A Amnistia e o grupo de direitos humanos ALQST, com sede no Reino Unido, sublinharam a ironia de Otaibi ter apoiado publicamente as “mudanças radicais” prometidas e, até certo ponto, promovidas, pelo príncipe herdeiro saudita Mohammed bin Salman, incluindo a flexibilização do código do vestuário.

Numa entrevista à emissora alemã Deusche Welle, partilhada agora na rede X pelo ALQST, Otaibi afirmava que decidiu vestir-se de acordo com a sua vontade, sem usar abaya (túnica larga que cobre a mulher da cabeça aos pés), por causa “das palavras do príncipe Mohammed bin Salman, que disse claramente que eu tenho o direito de vestir o que queira desde que seja respeitável”. A entrevista é de 2019, três anos antes de ser detida.

MBS, como é conhecido o líder de facto da Arábia Saudita, chegou ao poder com muitas promessas de abertura na conservadora monarquia, tendo já dado vários passos no sentido de diminuir a segregação e as restrições enfrentadas pelas mulheres, que passaram, por exemplo, a poder conduzir.
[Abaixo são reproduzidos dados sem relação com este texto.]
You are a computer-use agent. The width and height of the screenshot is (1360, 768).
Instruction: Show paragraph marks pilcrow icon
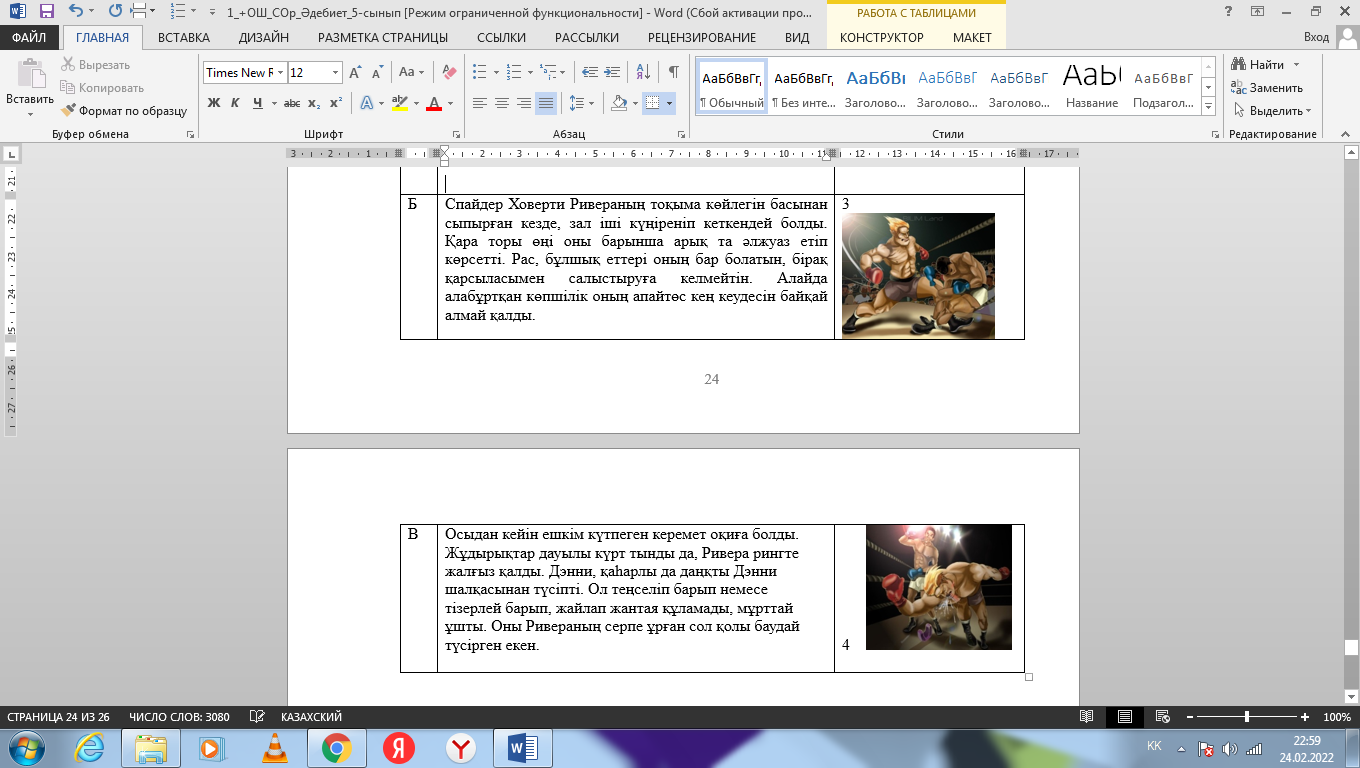click(x=673, y=72)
Mas os activistas dos direitos humanos defendem que MBS não é um reformista, mas um pragmático que vai oferecendo aberturas para contentar os cidadãos, ao mesmo tempo que reprime qualquer sinal de dissidência.

A condenação de Otaibi acontece depois de uma série de sentenças duríssimas para sauditas, incluindo várias mulheres, que se limitaram a partilhar as suas opiniões nas redes sociais: Salma al-Shehab (condenada a 27 anos de prisão), Fatima al-Shawarbi (30 anos), Sukaynah al-Aithan (40 anos) e Nourah al-Qahtani (45 anos), enumera a Amnistia.